Ned hastened below and handed the note to the inventor. He took it and scanned the missive eagerly. It was from Armstrong, and read:
“Know where Gradbarr can be found. Meet me ashore at the old Banta House at eight p. m. Police will be there. Yours for justice, Armstrong.”
The inventor hastily scribbled an answer in reply and handed it to Ned. The Dreadnought Boy hastened back on deck with it and found the bearded boatman resting easily on his oars, idly regarding the submarine’s structure.
“Here’s the answer,” said Ned, handing the note to him.
“Is he going to come?” asked the man, with a sudden flash of eagerness. The next instant, at Ned’s start of surprise, he checked himself, evidently realizing he had made a mistake.
“I mean what time am I to come for him?” he asked.
“How do I know,” rejoined Ned, but Mr. Lockyer, who had come on deck unnoticed, answered for him.
“Be here at seven-thirty, my man,” he said. “By the way, how far is it to the Banta House?”
“Why,” exclaimed Ned, in some surprise, “the Banta House is that old hotel away up the beach. They built it for a big summer resort, but it never paid. Too lonesome, I guess. Herc and I walked out there one day to see it. It’s a curious sight to see that fine building all going to rack and ruin in the woods.”

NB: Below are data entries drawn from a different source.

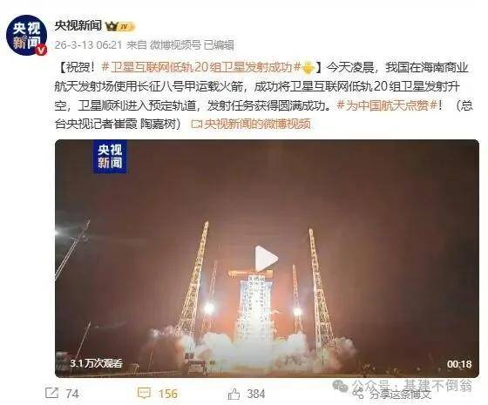Image resolution: width=488 pixels, height=405 pixels.
Task: Open the 央视新闻 account name link
Action: point(78,26)
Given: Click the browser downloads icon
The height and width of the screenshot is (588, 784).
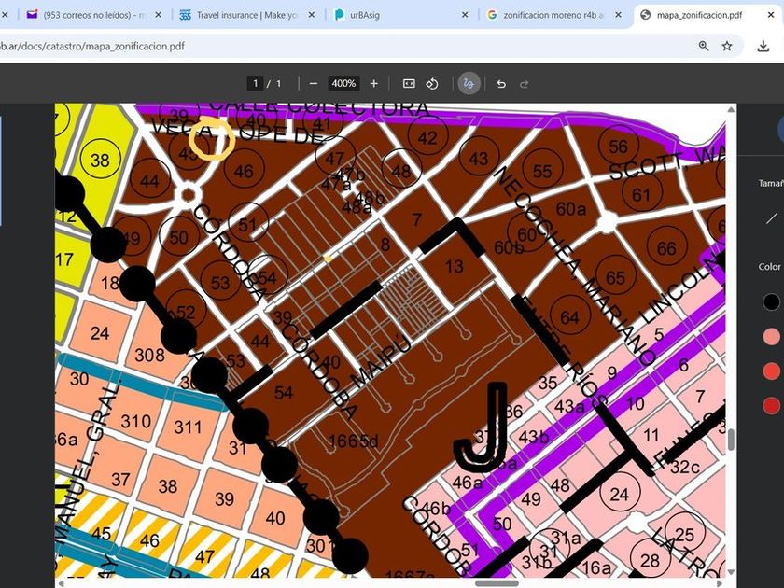Looking at the screenshot, I should pyautogui.click(x=763, y=46).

The bearded man in the boat had been eyeing Ned with great disfavor while he volunteered these details, and he now struck in in a gruff voice.
“It ain’t so lonesome,” he said. “I’ve bin there many a time. I’ll be here for you at seven-thirty, then, sir?”
“Yes, my man,” said Mr. Lockyer. As the boat was rowed off, the inventor turned to Ned.
“Then you think the Banta House is a queer place for a man to make an appointment?”
“Unless it’s on some secret sort of business, sir, I do,” answered Ned frankly. “If I were going to meet any one there, I’d want to know what kind of folks they were.”
“Well, as you may have gathered, I have an appointment there this evening myself,” rejoined the inventor. “I’m not at liberty to tell what it is, but it may have very important results.”
Ned nodded. But his thoughts were elsewhere. Something about the heavily bearded man in the boat seemed familiar to him. He had met him or seen him before, he was certain. But where? He could not think. A short time later he drew Herc off in a corner and described the man fully to him, imitating his manner as well as he could, but Herc could come no nearer to placing him than could Ned.